- _Task brief_: Print exactly the lines from the one that contains "Switch to the SOLIDWORKS 插件 tab" through the last line of the material, both included, and leave out all pictures.

- _Available records_:
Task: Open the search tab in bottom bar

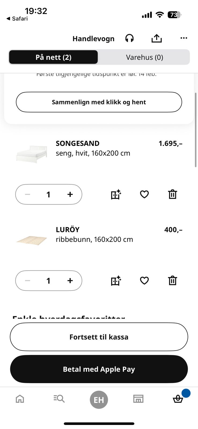Action: (59, 399)
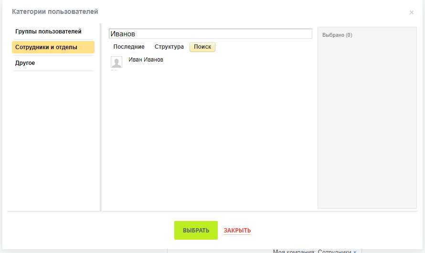Image resolution: width=425 pixels, height=253 pixels.
Task: Select the Сотрудники и отделы category
Action: [x=53, y=47]
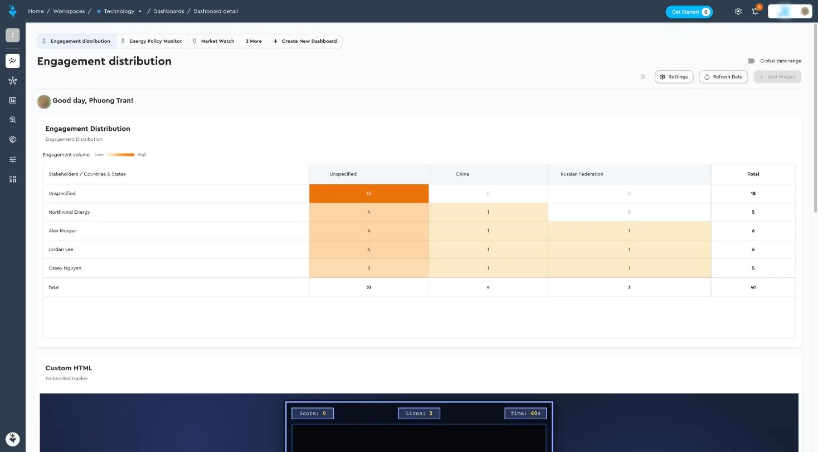Switch to Energy Policy Monitor tab

click(x=152, y=41)
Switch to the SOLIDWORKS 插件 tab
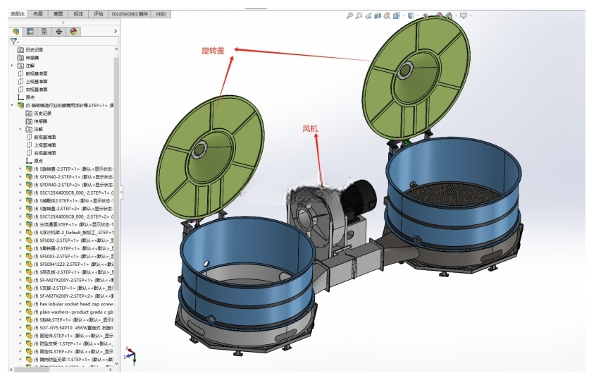Image resolution: width=589 pixels, height=378 pixels. click(x=130, y=14)
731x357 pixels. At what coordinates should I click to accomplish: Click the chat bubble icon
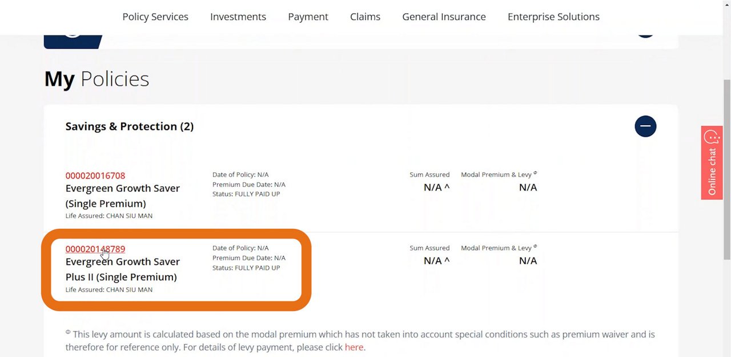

- _Result for this exercise_:
Switch to the SOLIDWORKS 插件 tab
Image resolution: width=589 pixels, height=378 pixels. click(x=130, y=14)
731x357 pixels. At what coordinates should I click to accomplish: Click the chat bubble icon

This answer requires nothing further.